[Pixel coordinate grounding data]
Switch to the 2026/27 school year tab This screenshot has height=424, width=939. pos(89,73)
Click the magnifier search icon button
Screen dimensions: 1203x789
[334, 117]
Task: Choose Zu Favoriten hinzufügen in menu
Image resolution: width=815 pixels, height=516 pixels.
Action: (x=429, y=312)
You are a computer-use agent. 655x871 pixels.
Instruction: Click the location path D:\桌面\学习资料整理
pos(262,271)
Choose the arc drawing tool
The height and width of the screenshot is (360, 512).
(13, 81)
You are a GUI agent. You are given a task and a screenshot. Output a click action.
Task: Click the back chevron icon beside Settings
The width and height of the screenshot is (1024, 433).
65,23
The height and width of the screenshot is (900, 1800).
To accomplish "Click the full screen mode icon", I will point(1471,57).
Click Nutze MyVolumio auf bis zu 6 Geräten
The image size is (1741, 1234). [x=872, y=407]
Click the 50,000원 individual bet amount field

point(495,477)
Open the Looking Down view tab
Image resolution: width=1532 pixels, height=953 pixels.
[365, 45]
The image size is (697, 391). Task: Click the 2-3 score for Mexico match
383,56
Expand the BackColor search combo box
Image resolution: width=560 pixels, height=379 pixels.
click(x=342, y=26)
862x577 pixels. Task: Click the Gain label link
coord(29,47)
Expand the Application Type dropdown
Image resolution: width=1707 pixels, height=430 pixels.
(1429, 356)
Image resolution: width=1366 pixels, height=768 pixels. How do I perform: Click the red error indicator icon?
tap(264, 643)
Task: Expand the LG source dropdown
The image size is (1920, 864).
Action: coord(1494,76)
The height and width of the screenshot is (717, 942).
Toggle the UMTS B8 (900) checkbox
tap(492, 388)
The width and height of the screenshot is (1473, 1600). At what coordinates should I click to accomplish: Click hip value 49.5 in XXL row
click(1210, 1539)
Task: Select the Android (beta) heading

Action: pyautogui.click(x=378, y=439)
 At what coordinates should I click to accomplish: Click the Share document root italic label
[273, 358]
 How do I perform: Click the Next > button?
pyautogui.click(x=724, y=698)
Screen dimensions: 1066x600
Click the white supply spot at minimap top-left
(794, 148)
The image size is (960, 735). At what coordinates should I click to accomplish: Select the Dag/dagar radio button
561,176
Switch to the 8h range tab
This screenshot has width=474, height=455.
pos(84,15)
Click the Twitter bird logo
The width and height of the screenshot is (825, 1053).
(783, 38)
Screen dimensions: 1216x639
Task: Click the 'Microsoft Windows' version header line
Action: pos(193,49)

Action item: From the records above, transcribe without alteration every line from the one with "The image size is (697, 391)." to the one with "Task: Expand the LG source dropdown", inclusive.

Problem solution:
The image size is (697, 391). Task: Click the 2-3 score for Mexico match
383,56
Expand the BackColor search combo box
Image resolution: width=560 pixels, height=379 pixels.
click(x=342, y=26)
862x577 pixels. Task: Click the Gain label link
coord(29,47)
Expand the Application Type dropdown
Image resolution: width=1707 pixels, height=430 pixels.
(1429, 356)
Image resolution: width=1366 pixels, height=768 pixels. How do I perform: Click the red error indicator icon?
tap(264, 643)
Task: Expand the LG source dropdown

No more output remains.